Sunday, May 24, 2009

Reality in EVE Online: A Rebuttal

I've been thinking about the EVE Online scenarios in a previous post and how a game can be written that offers a similar freedom and fun but with more realism and less of a hardcore gamer element. As I was thinking about this, a lot of "flaws" started to show up in the two scenarios that could be solved by applying more in-game automation and less of a "wild wild west" approach.



For example, take the Ubiqua Seraph assassination. Although many of that corporation's members likely resigned outright in its aftermath, EVE Online supposedly attracted numerous new players because of the "raw realism" of the events that transpired. But how realistic is it that a group of people could infiltrate a relatively small number of high level positions and then essentially liquidate the entire company? This is hardly real-world, and the flaws are largely to do with in-game corporation management.



Look also at the Nightfreeze scam.

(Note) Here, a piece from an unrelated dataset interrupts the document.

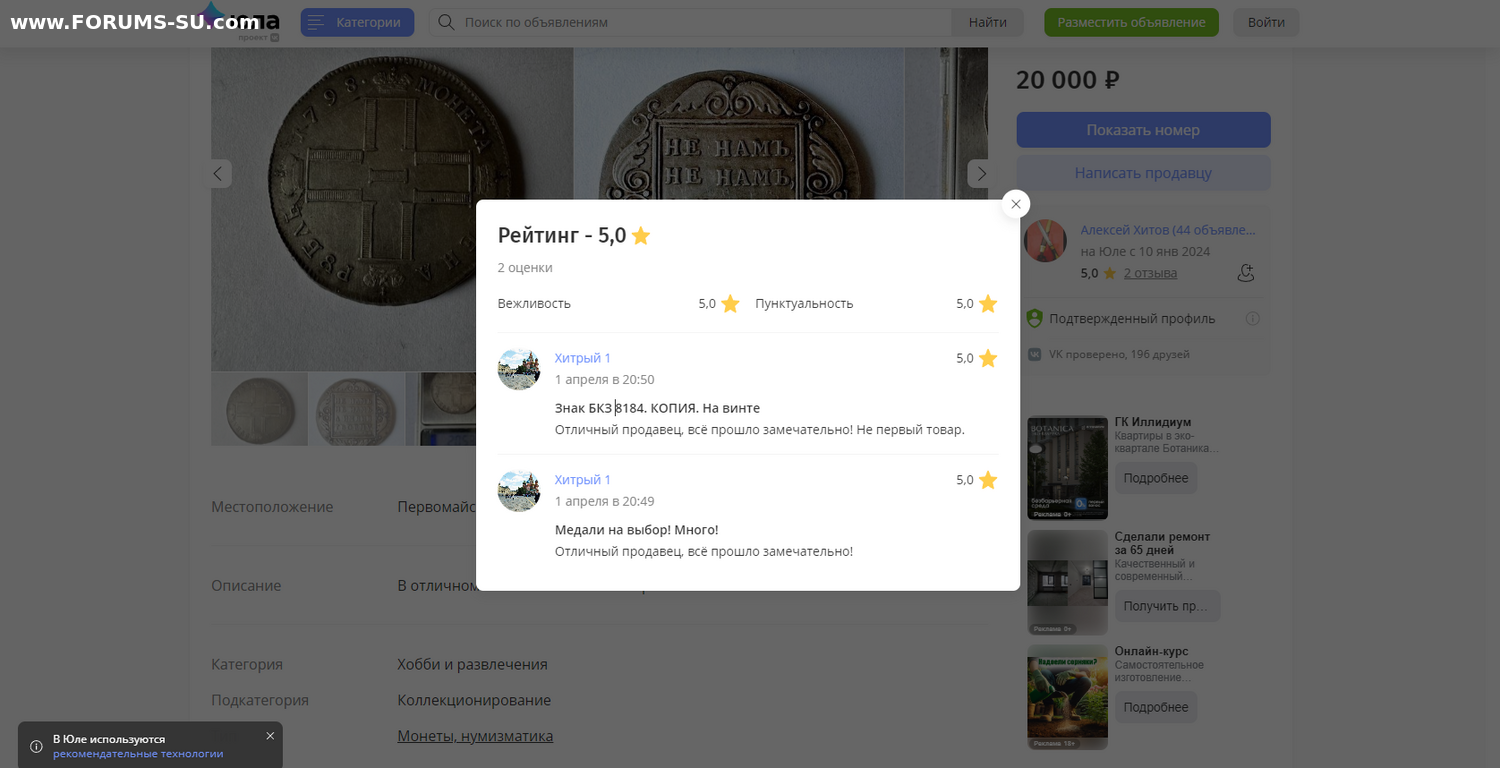Click Показать номер button
Viewport: 1500px width, 768px height.
[1143, 130]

This is reminiscent of the Bernie Madoff scandal in recent American news. Essentially, a person claims to invest a large amount of money for a group of people but just shuffles it around and takes a big cut for himself, leaving all of the investors with little to no resources remaining.



It has been said that the EVE Online manifestation was realistic, but is that totally true? Not really. For one thing, once the scam was revealed, Bernie Madoff didn't get to keep his money. In the EVE scam Nightfreeze immediately quit the game after handing $300 million to some new player, but that would never happen. If Bernie Madoff killed himself that might be equivalent to "quitting the game" but if he walked up to a McDonald's employee and handed him a cheque for billions it's not likely that the American government would have allowed him to keep it.



So, is it possible to have a more realistic in-game situation that allows full player freedom without being so arbitrarily non-interventionist?